Le choix de Emedia, c’est le choix du temps long. Nous n’avons pas attendu qu’on nous le dise, qu’on le relève, mais nous avons, dès le début de cette aventure, fait le choix de construire dans la durée et de la qualité. Le constat, c’est que l’offre que nous avons trouvée sur place était uniforme. Nous avons voulu nous distinguer, nous différencier. Si on nous attend sur le nombre de vues, peut-être, on peut ne pas, dans l’immédiat, nous trouver sur ce terrain-là. Et quand le vecteur de votre message n’est pas dans la qualité, vous n’atteignez pas votre cible. Pourquoi d’ailleurs cette facilité, aujourd’hui ? Parfois, c’est à la fois amusant et attristant que des gens pensent que le journalisme c’est facile. Il suffit d’avoir un téléphone, avoir accès à internet et se mettre à diffuser de l’information.

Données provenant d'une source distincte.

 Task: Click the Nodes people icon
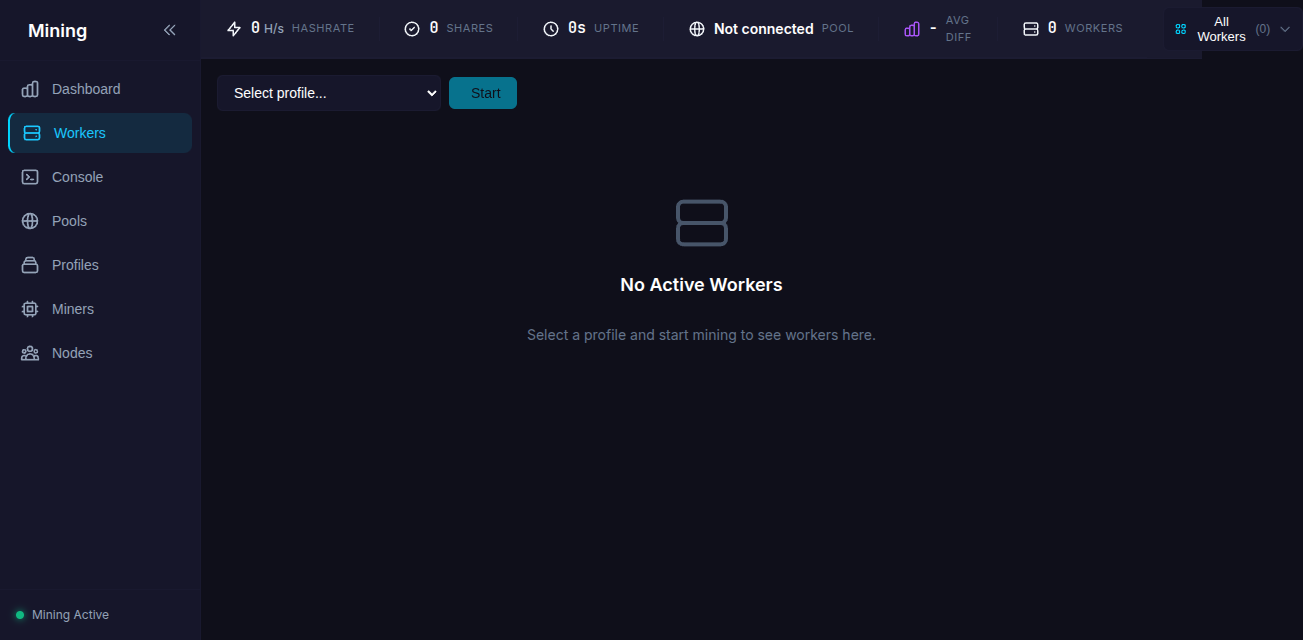point(30,353)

C’est se tromper ! Mais cela vous interroge en tant que professionnel. C’est pour ça que j’ai tendance à dire : « Envahissez les réseaux sociaux, soyez présents sur les réseaux sociaux, non pas en faisant comme les autres, mais en restant vous-même. » Parce qu’il arrivera un moment où on se rendra compte que nous tous avons intérêt à ce que les informations qui sont diffusées soient vraies. Et l’information, d’ailleurs sa nature, c’est d’être vraie. Le choix de la qualité nous vaut des retours positifs.

Il y a des gens qui disent : « Vous êtes trop sérieux »…

Oui, il faut être sérieux d’ailleurs ! Un média qui n’est pas sérieux n’en est pas un. Je pense que, la première chose d’abord, c’est que l’option de la qualité nous vaut cette reconnaissance d’une grande partie du public et nous les entendons tous les jours dire : « Vous donnez de bonnes informations. Vous nous apprenez des choses dans un pays où l’éducation est sujette à caution et à questionnement. » Mais, il n’y pas que cela, si nous prenons aujourd’hui la plateforme digitale qui agrège nos contenus, en moins de trois ans d’existence, vous allez sur notre chaine YouTube, nous sommes à plus de 89 millions de vues. Chiffre pour chiffre, iTv qui est née il y a seulement deux ans et demi, est à 500 mille abonnés.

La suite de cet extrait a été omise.